Document excerpt:
- Opening Delimiter -
Monday, October 12, 2009

Why 1492?

''Do you want to get to know America? First things first; start with Europe.''

Well said. It seems relatively foolish to write about American history and not start with Europe and European events that culminated in Cristoforo Colombo's 1492 ten-week exploratory voyage.

Today I took a moment thinking ''why 1492?'' and then I simultaneously thought of an analogy: an apple on a branch of an apple tree, which has just accomplished what had to be accomplished, in this case turning into a newly shaped sketch of a small fruit after waiting for some weeks as a bud. Right now, this apple knows its purpose in life. All it needs to do is wait until it gets ready and ripe enough to fall. 1492. Time needed to pass for Europeans so that the day could have come, in which some true believers, followers, set out for Palestine hoping to find The Son of God's resting tomb and finally end up getting acquainted with Muslim traders and merchants.

Did I just say trader? Trade? That must have been due to the fact that I keep in mind a saying about Europeans: ''follow the money". Which is why, I assume Europeans kept on travelling overland to Far East back and forth looking forward to bringing money and goods, i.e. silk, cotton and of course spices, back to Europe.

Not before long, rich traders, afraid of ''unruly barons whose constant wars made travel unsafe and who levied expensive tolls on trade, had to make allies with feudal kings. The kings could use the money to build up armies and expand their territory for their ''nation-state'' to come.

It was only then that the newly born, strong and wealthy nations states could ''finance exploration''s in search of new lands.
- Closing Delimiter -
Excerpted records:
- Opening Delimiter -
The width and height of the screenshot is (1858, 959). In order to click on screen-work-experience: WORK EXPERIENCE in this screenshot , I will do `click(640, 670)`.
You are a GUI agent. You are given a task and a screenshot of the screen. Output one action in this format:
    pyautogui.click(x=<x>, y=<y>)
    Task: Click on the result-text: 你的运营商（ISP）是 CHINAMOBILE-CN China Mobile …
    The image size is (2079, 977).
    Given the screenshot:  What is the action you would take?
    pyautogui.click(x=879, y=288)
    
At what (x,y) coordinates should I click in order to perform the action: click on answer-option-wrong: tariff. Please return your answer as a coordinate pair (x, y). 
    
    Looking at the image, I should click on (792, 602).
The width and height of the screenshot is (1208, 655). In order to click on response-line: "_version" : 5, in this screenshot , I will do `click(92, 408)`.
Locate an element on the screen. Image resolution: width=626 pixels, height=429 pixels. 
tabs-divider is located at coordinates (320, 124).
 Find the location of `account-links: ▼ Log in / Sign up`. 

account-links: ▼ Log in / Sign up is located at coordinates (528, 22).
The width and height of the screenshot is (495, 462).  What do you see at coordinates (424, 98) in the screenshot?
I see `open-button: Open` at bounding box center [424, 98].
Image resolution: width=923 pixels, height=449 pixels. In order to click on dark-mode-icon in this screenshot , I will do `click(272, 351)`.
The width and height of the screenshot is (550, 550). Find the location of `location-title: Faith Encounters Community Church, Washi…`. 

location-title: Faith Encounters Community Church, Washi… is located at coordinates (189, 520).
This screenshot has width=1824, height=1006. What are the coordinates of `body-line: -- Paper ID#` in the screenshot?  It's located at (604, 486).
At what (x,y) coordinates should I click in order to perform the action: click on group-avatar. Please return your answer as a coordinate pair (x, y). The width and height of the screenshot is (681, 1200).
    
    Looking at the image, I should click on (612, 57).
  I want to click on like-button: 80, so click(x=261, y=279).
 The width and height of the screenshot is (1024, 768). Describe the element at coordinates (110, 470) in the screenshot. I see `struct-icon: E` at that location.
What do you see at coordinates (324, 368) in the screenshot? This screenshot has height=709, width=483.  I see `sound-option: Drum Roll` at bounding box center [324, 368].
- Closing Delimiter -
Problem 1: According to the post on why 1492, how long did Cristoforo Colombo's exploratory voyage last?
Problem 2: Continue the blog post about why 1492 from its final sentence.

Your response 1: Ten weeks.

Your response 2:
There came the next delicate strike: invention of printing, that made it so much faster to spread the exciting incidents and descriptions of Colombo's first voyage throughout Europe and by which Europeans shook hand on never ''forgetting America for a second time.''

The last straw that broke the camel's back (!) was ''gunpowder'' that enabled Hernando Cortes and his some 600 men, who landed at Veracruz and marched to the Aztec capital, to drop the Aztec chief in total confidence. However, for what is worth, one must never forget Colombo's struggle in finding a sponsor whom Colombo was trying to make rich. And thank God for his false premise which was: ''a ship sailing west after a few weeks, should reach Asia and its riches.''

Lucky Isabella of Castile, newly wedded queen to Ferdinand of Aaragon, for trusting Colombo and providing him with the money and equipments for his voyage, for the profit of her blind faith and Colombo's being wrong made Spain the richest nation in Europe by handing it the monopoly of extracting ''almost 20000 tons of silver, 200 tons of gold'' and other products from its American colonies.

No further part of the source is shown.